The data:
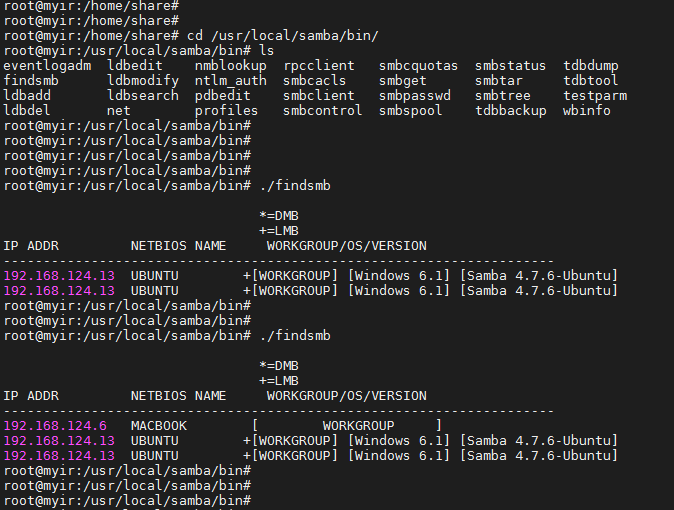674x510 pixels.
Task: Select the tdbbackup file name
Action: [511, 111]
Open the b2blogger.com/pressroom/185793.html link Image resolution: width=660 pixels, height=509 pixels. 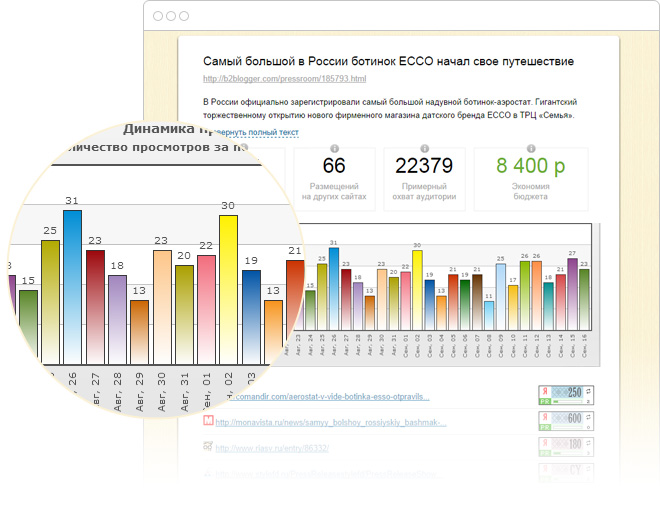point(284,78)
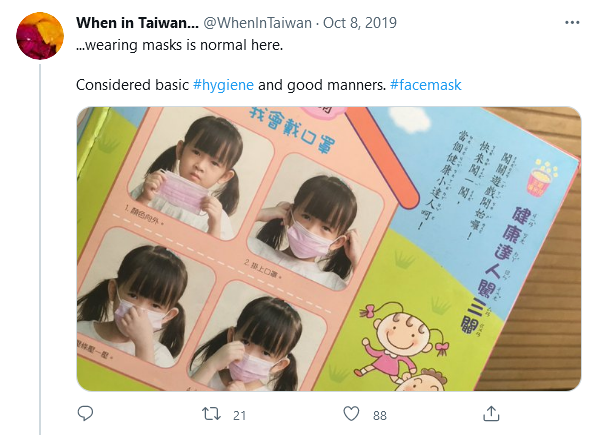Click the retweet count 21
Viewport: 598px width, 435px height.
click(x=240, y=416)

...

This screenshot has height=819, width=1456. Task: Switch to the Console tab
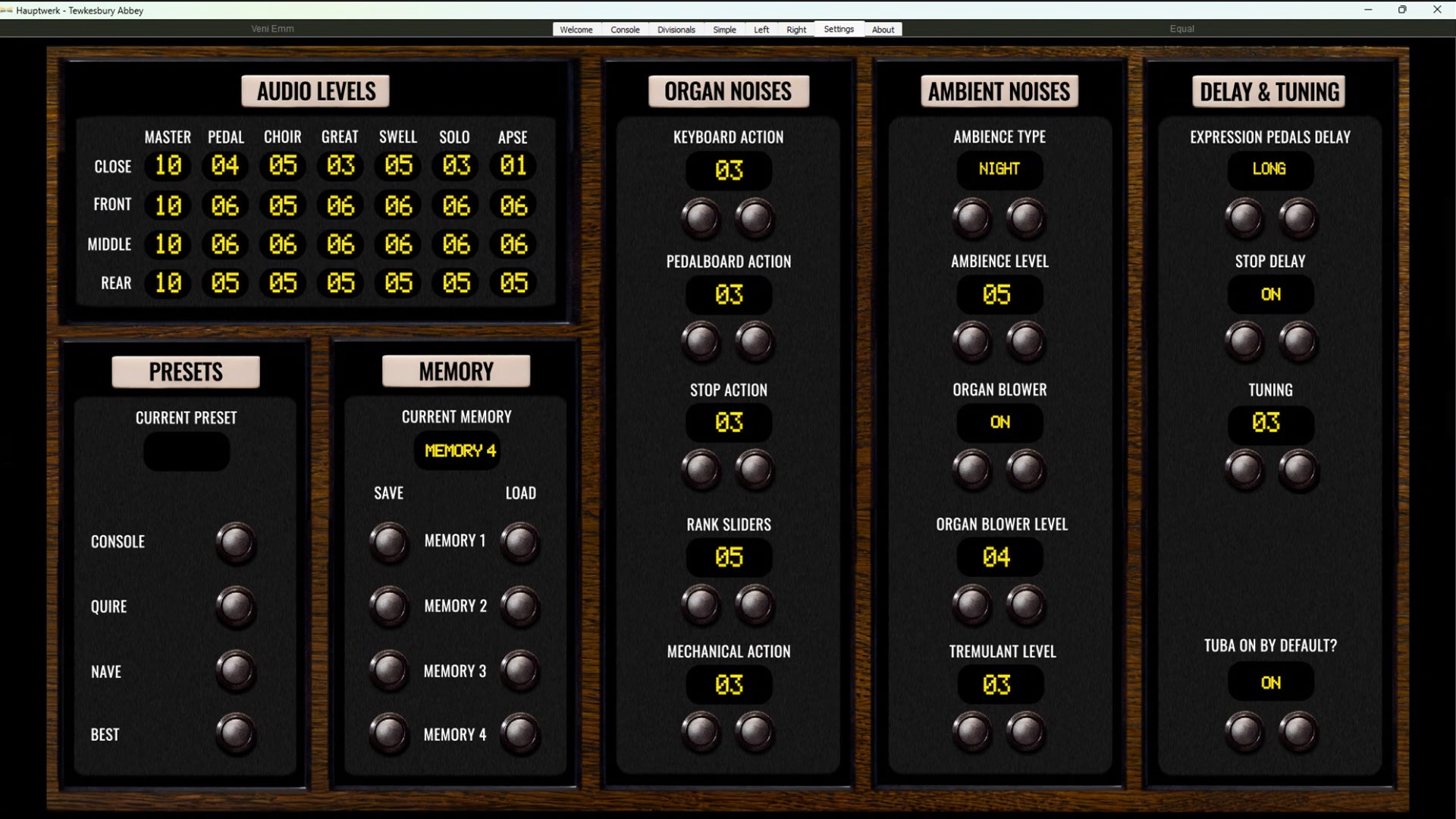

Your goal:
Which lines in the entries above contain the string "Task"? Extract each one in full.

Result below:
Task: Select the tdbbackup file name
This screenshot has height=819, width=1456. Task: Switch to the Console tab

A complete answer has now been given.